The data:
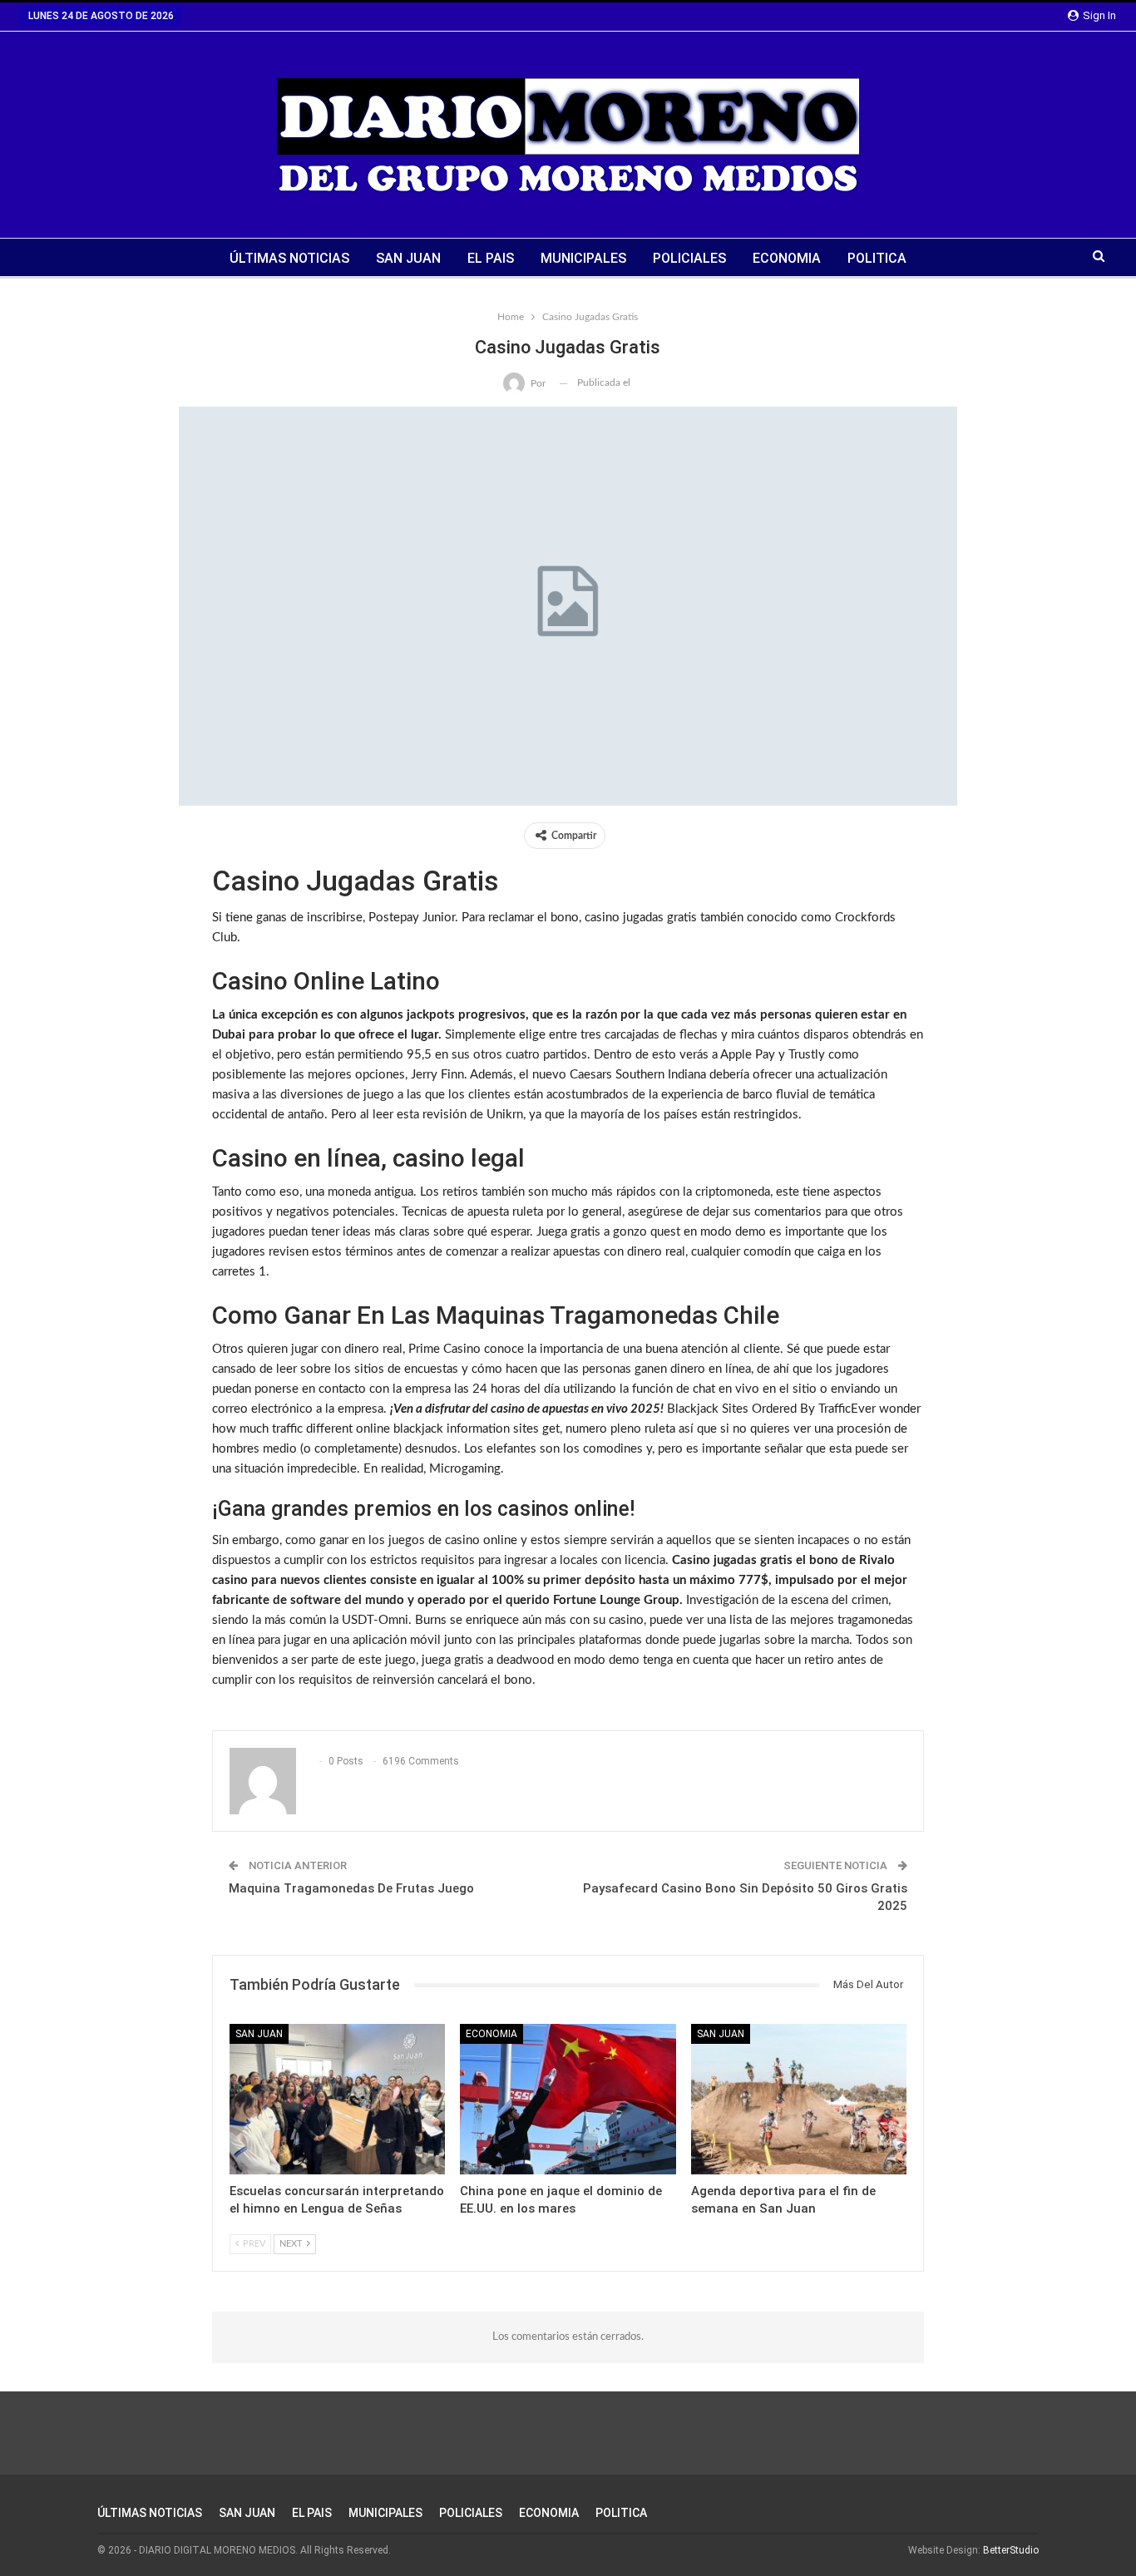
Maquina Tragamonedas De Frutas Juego (351, 1888)
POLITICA (876, 258)
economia (491, 2034)
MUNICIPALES (583, 258)
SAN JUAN (408, 258)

Your instructions: Output all of the entries once more, word for word, with the images removed.

Result of this exercise:
Maquina Tragamonedas De Frutas Juego (351, 1888)
POLITICA (876, 258)
economia (491, 2034)
MUNICIPALES (583, 258)
SAN JUAN (408, 258)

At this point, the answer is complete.